With the sale out of the way, the work begins to increase the value of the acquired firm. "In every case, we find that the clients have needs that the firm is not currently fulfilling--typically because the firm does not have the resources or experience in house. We provide the know-how, the training, and the resources. It's a real partnership. We all have the same stock, and everyone is incented by the success of the acquired firm."

United Capital's acquisitions reflect revenues that are approximately half commissions and half fees. "Fee-based practices have more predictable revenues. We can perhaps make bigger improvements with commission-based practices, but they come with more risk."

Value building doesn't end with these strategies. United Capital also employs what it calls "tuck-ins." "Once we've optimized the practices, we do tuck-ins, that is we grow the businesses further by acquiring and folding in new books of business." A signature practice, as Duran calls his acquires, might have client assets under management or administration of $100 million to $500 million; a tuck-in would typically add another $20 million to $50 million in client assets.

The mechanics of these business combinations are that United Capital maintains a home office and sellers continue working from their existing regional locations. "We have on staff a number of CFPs, CFAs, MBAs, and other specialists--20 employees in all--that assist with everything in the back office from compliance, to managing staff, to managing office equipment. This frees up the principals [sellers] to do what they do well--manage the client relationships--because we are a client-concentric business. Our team ran an academy and consulting firm that applied these systems to hundreds of practices. They are time tested and proven. And this acquisition strategy is one we have made successful in the past."
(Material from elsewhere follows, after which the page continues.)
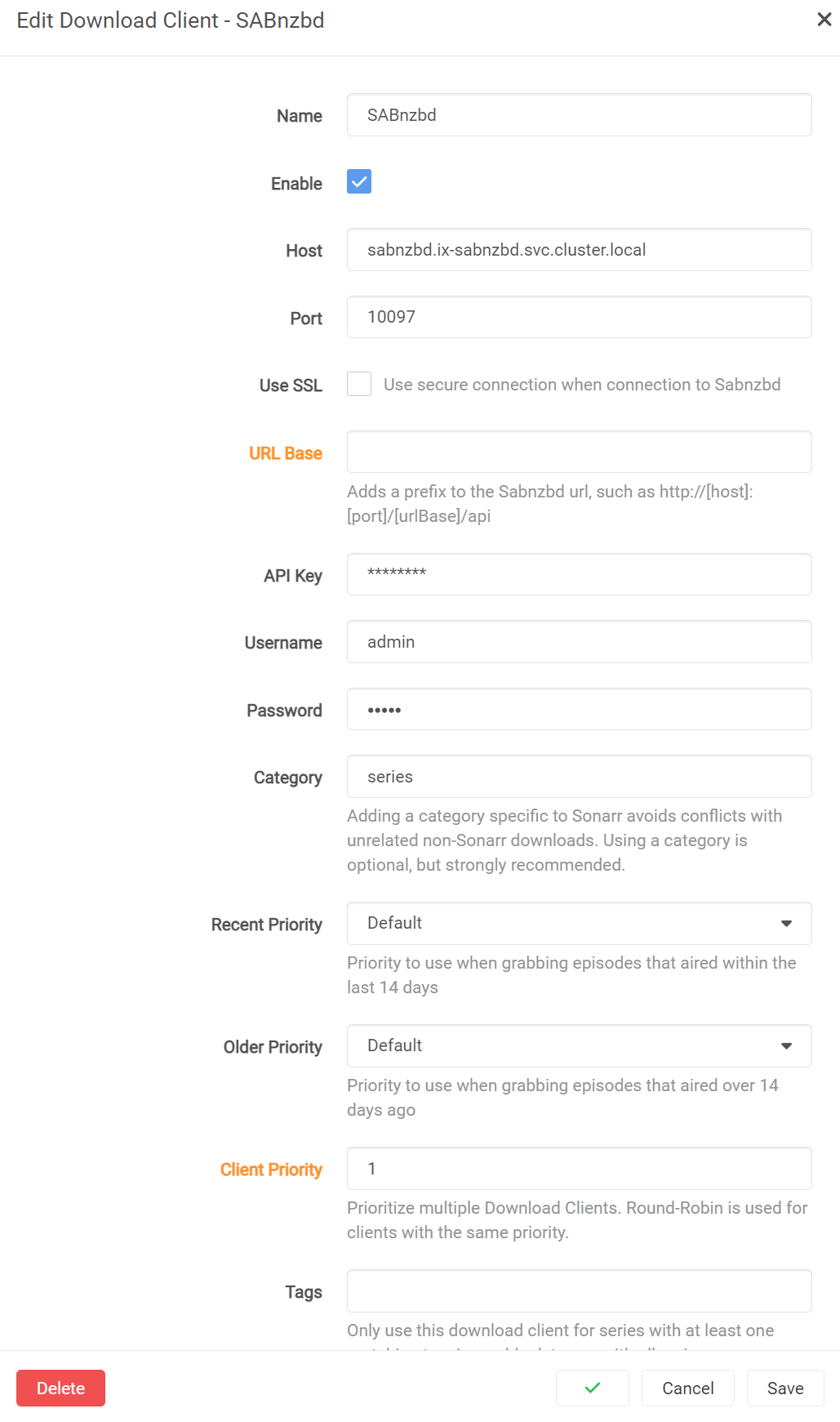The height and width of the screenshot is (1422, 840).
Task: Click the Recent Priority dropdown arrow
Action: [x=786, y=923]
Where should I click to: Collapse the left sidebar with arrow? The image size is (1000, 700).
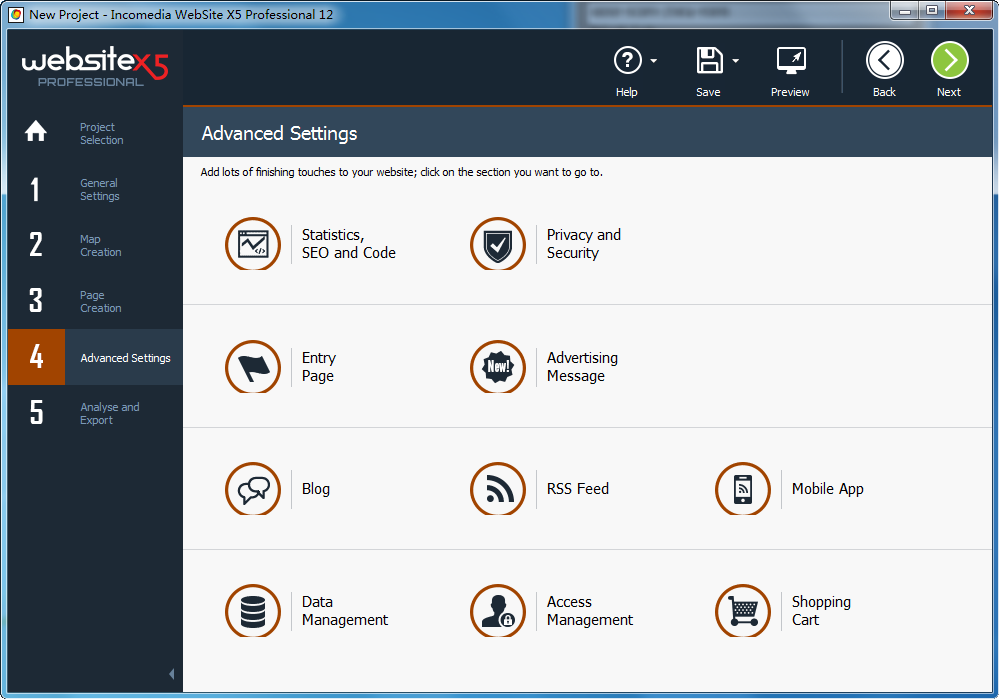(x=171, y=674)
What's the market for United Capital stock, should the seller have accepted some as part of the deal and wants to sell it? "We get our firm valued regularly by an outside party. Sellers can sell their United Capital stock after three to five years, and we'll give them liquidity at a modest discount to the price according to United Capital's valuation at that time."

Thus far, United Capital has acquired seven firms. "We currently have around three quarters of a billion dollars of client assets under administration and another $200 million coming in under Letters of Intent. Additionally, we're in discussion with firms representing about $6 billion of assets of which we expect to realize $500 to $600 million within the next six months. Not bad for a firm that's only 15 months old."

Duran says United Capital's ultimate goal is to build a national network of boutique financial services practices that provide customized service, comprehensive planning, and objective, expertly applied investment management in a highly client-centered service model.

Do you see your firm as a potential candidate? If so, you can e-mail Matt Brinker, United Capital's vice president of business development, to schedule a sit-down with Duran. "We're highly selective," says Duran. "We want a select group of great practices, not 1,000." And yes, if you just want to sell and walk away, they'll talk to you, too.